# START OF Provided records
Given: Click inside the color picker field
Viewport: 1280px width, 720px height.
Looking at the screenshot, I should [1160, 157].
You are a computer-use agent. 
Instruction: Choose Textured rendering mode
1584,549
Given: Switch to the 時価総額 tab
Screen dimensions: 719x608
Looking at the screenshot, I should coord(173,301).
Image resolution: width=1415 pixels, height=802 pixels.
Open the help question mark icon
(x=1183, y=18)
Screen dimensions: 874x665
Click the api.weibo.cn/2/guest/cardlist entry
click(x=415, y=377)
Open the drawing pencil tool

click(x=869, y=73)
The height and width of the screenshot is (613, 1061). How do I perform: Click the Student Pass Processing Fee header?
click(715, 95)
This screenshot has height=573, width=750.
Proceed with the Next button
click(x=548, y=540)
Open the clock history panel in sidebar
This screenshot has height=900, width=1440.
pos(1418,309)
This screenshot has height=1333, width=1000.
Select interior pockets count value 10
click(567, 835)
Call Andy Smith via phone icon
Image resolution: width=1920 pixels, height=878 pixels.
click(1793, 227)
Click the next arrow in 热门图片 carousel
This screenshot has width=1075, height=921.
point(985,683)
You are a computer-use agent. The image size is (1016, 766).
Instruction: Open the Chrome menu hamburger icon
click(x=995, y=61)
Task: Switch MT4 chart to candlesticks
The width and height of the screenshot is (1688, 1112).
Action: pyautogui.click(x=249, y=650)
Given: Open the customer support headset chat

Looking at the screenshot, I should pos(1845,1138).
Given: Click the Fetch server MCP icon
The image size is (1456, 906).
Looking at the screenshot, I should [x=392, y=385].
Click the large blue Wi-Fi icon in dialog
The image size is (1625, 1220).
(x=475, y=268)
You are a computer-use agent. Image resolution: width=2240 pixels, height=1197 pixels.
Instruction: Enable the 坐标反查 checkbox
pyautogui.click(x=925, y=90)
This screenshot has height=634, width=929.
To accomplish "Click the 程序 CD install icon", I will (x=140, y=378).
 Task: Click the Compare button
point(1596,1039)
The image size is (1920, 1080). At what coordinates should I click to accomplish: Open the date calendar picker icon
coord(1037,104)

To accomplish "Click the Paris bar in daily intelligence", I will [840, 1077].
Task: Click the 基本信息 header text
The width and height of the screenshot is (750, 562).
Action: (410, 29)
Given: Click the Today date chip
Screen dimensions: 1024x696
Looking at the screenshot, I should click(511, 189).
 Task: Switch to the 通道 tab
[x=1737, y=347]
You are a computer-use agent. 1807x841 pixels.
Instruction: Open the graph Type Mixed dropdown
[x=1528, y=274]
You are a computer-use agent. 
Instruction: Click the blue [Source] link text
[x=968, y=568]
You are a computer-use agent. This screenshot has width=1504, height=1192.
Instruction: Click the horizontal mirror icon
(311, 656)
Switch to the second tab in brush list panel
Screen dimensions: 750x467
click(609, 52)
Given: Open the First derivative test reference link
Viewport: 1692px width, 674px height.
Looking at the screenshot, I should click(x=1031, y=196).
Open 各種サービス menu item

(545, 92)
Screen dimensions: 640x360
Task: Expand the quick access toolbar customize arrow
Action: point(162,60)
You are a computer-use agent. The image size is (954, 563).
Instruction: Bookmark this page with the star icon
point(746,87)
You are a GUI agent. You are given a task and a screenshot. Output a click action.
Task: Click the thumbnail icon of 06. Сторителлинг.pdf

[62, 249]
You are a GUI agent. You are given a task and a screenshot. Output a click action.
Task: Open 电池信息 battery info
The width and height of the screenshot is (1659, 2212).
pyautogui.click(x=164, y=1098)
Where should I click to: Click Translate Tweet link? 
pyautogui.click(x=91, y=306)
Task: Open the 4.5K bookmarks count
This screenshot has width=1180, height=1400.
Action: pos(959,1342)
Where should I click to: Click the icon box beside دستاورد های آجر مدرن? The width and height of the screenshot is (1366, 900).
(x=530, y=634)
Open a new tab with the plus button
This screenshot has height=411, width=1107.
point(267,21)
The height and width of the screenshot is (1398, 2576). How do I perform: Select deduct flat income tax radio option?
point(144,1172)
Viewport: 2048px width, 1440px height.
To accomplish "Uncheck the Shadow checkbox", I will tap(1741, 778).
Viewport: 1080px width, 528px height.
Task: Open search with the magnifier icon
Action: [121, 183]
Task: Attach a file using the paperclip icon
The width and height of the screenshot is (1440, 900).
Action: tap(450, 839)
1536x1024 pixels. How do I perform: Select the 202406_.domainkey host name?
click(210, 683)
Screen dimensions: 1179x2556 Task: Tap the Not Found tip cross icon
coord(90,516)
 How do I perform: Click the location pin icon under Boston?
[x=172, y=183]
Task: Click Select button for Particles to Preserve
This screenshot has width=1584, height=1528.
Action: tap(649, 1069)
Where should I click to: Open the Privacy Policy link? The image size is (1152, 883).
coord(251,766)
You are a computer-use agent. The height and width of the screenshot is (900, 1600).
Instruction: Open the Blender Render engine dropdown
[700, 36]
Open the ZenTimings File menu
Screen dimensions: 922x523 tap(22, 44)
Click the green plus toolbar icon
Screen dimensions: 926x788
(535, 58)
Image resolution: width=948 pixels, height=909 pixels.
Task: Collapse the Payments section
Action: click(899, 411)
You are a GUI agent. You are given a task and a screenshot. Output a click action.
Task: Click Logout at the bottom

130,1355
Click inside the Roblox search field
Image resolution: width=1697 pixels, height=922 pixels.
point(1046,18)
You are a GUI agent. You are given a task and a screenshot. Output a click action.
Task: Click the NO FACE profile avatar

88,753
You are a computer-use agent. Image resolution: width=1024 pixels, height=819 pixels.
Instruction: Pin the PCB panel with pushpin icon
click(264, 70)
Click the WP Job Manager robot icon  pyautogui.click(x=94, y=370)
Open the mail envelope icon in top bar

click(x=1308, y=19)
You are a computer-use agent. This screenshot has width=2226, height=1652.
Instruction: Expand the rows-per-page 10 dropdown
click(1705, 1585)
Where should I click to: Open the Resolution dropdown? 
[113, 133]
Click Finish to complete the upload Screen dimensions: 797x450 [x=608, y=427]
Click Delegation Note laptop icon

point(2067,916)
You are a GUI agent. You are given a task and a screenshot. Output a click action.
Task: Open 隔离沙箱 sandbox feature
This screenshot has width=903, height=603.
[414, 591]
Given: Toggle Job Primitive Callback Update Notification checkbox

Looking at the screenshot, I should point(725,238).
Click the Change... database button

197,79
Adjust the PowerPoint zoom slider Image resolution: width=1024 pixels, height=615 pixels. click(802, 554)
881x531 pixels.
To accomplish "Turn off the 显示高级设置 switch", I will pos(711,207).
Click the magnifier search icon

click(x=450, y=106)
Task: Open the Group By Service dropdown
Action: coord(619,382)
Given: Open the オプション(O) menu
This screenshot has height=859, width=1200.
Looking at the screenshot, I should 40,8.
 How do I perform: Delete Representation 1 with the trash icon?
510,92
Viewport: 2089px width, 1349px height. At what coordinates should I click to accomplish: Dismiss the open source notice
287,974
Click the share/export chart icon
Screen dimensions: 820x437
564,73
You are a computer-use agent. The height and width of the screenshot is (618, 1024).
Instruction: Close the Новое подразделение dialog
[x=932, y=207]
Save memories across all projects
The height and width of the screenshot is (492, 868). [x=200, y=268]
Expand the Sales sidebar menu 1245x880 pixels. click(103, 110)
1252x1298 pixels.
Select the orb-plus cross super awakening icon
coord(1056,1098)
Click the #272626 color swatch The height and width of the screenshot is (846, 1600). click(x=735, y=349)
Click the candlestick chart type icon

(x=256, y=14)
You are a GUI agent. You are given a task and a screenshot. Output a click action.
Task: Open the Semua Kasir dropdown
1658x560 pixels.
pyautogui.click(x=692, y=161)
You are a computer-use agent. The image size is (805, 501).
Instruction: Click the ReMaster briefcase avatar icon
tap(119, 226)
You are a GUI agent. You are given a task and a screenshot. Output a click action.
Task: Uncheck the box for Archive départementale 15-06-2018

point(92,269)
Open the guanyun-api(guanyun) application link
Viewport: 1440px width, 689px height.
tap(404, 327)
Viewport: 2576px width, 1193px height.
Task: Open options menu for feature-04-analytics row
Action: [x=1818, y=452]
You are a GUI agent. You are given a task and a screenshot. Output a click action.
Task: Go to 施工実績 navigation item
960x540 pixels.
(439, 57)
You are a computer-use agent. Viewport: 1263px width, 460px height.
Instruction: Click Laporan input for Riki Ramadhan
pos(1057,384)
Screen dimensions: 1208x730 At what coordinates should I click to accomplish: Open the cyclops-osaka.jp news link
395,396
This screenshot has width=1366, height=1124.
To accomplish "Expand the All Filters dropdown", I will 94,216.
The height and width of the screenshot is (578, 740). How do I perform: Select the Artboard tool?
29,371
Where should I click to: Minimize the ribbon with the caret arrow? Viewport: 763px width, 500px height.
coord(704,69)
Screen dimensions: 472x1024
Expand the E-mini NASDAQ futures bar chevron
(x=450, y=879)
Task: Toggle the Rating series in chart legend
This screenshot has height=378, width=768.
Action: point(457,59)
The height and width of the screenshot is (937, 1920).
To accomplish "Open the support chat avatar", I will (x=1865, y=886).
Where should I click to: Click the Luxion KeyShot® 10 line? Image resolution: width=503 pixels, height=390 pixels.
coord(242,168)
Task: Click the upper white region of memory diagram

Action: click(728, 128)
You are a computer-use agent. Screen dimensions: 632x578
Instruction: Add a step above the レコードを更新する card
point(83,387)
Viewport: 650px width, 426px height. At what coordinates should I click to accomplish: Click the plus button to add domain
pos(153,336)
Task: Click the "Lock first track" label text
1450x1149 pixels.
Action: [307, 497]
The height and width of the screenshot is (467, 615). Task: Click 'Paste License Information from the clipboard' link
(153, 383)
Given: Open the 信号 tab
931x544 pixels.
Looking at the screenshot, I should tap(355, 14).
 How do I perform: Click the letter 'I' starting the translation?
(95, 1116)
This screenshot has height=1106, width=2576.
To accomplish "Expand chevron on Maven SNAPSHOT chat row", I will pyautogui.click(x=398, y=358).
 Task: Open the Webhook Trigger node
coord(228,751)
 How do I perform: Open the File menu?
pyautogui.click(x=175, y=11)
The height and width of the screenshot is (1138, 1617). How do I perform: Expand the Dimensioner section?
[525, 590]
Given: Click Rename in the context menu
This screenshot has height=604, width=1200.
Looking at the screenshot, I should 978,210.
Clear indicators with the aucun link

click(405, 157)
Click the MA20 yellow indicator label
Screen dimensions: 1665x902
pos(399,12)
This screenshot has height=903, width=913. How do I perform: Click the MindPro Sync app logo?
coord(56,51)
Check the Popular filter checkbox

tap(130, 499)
# END OF Provided records
• What is being asked: Put the part of the listing that opens with the line containing "Task: Open the Webhook Trigger node" and closes with the line containing "click(405, 157)" into a numbered list, leaving out any blank lines.

• Result for this exercise:
1.  Task: Open the Webhook Trigger node
2. coord(228,751)
3.  How do I perform: Open the File menu?
4. pyautogui.click(x=175, y=11)
5. The height and width of the screenshot is (1138, 1617). How do I perform: Expand the Dimensioner section?
6. [525, 590]
7. Given: Click Rename in the context menu
8. This screenshot has height=604, width=1200.
9. Looking at the screenshot, I should 978,210.
10. Clear indicators with the aucun link
11. click(405, 157)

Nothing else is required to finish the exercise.